Convertible / Exchangeable bonds offer interest payments but can be converted into a set number of common stock shares. Conversion typically occurs at the bondholder's discretion and can be done at specific times during the bond's life.

These hybrid securities are highly sensitive to changes in interest rates, underlying stock price, and issuer's credit rating. Exchangeable bonds allow conversion into equity of a different company than the issuer. The conversion price is the per-share price at which conversion occurs, determined when the conversion ratio is set.

Exchangeable bonds hold a higher value than straight debt due to the added option to exchange, making them potentially profitable investments for patient investors.

Covered bond

Covered bonds are debt securities issued by a bank or mortgage institution and collateralized against a pool of assets that, in case of failure of the issuer, can cover claims at any point of time. They are subject to specific legislation to protect bondholders.

The underlying loans remain on the books of the banks that issued them, reducing the risk of losses to investors. They offer better downside protection to investors than an asset-backed security.

Linked securities

Linked Securities are securities whose principal value at maturity or any other payment will be determined by reference to one or more equity or debt securities, any statistical measure of economic or financial performance, or the price or value of any commodity or any other item or index or any combination.

They offer a potential for higher yields compared to traditional fixed-income securities, diversification benefits by linking returns to equity market performance, and a short-term investment horizon with typically one-year maturity.

Money market

Money market bonds are short-term debt securities issued by governments, financial institutions, or corporations with maturities typically ranging from a few days to one year.

These bonds are considered low-risk investments due to their short duration and high liquidity, making them attractive to investors seeking stability and capital preservation. Money market bonds are often used as a cash management tool by investors and institutions to park excess funds temporarily.

Pass-through

Pass-through bonds are securities that allow the cash flows from underlying assets, such as mortgages or other loans, to pass directly through to investors. In the case of mortgage-backed securities, for example, the monthly mortgage payments made by borrowers are collected and distributed to investors holding these securities.

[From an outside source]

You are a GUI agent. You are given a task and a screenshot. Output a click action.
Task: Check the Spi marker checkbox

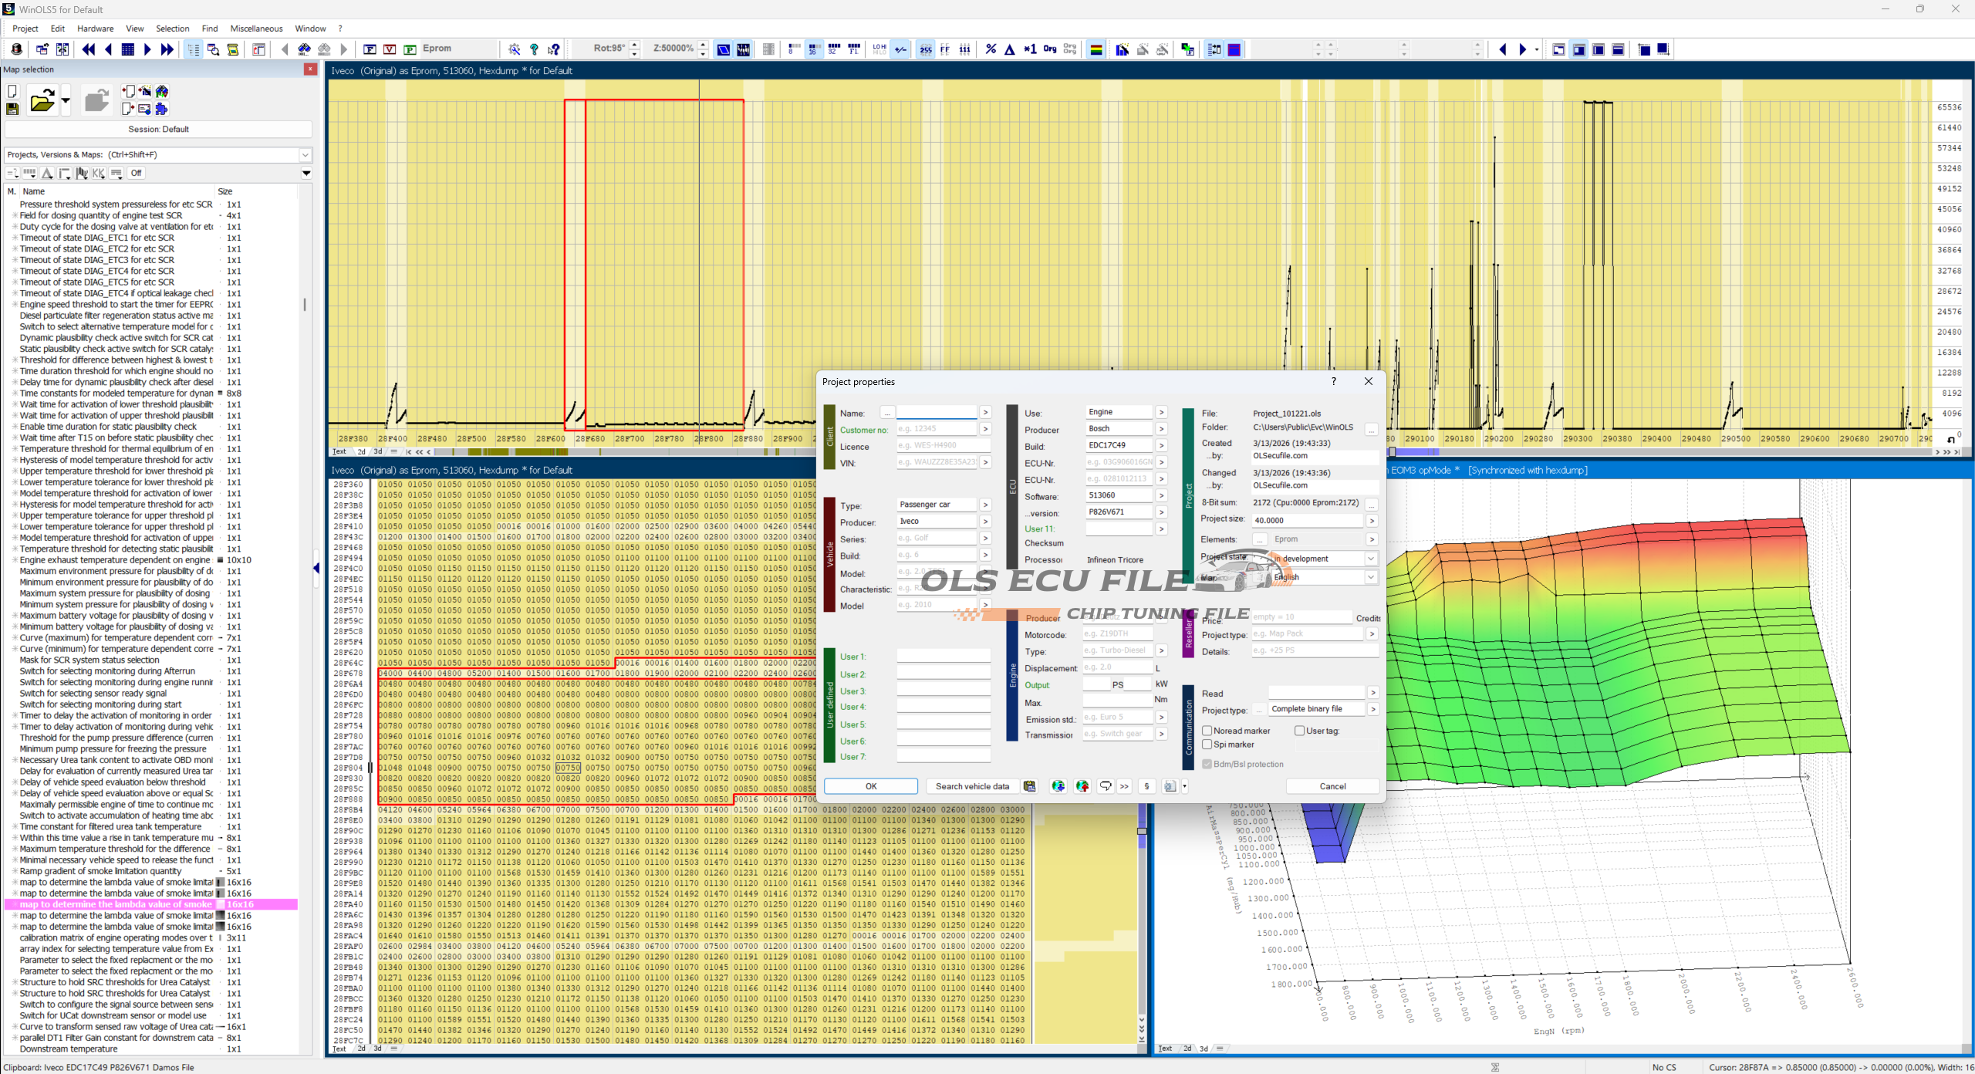tap(1207, 745)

Pass-through bonds provide investors with a steady stream of income based on the performance of the underlying assets, making them popular among income-seeking investors. These bonds can offer diversification benefits and potentially higher yields compared to traditional fixed-income securities.

Preferred bond

Preferred bonds are a type of fixed-income investment that exhibit characteristics similar to equity. They are primarily issued by prominent banks and insurance companies. These securities have unique features: they are perpetual and callable, usually providing dividends instead of traditional coupons.

These bonds can provide investors with the potential for a relatively high source of income, diversification from core bonds, reduced portfolio volatility, lower risk of default, reduced interest rate risk and certain tax advantages.

Residential mortgage backed security (RMBS)

RMBS are debt-based assets backed by the interest paid on residential loans. Mortgages and home-equity loans have a comparatively low rate of default and a high rate of interest since there is a high demand for the ownership of a personal or family residence. Investor risk is mitigated by pooling many of these loans to minimize the risk of default.

RMBS has the advantage of providing less risk and greater profitability to investors. It allows the issuing entities to raise more cash for reserves, against which they can make more loans. As borrowers pay their mortgage every month, the underlying loans backing RMBS de-risk. The cashflows are returned to RMBS investors, allowing them to de-risk their investments.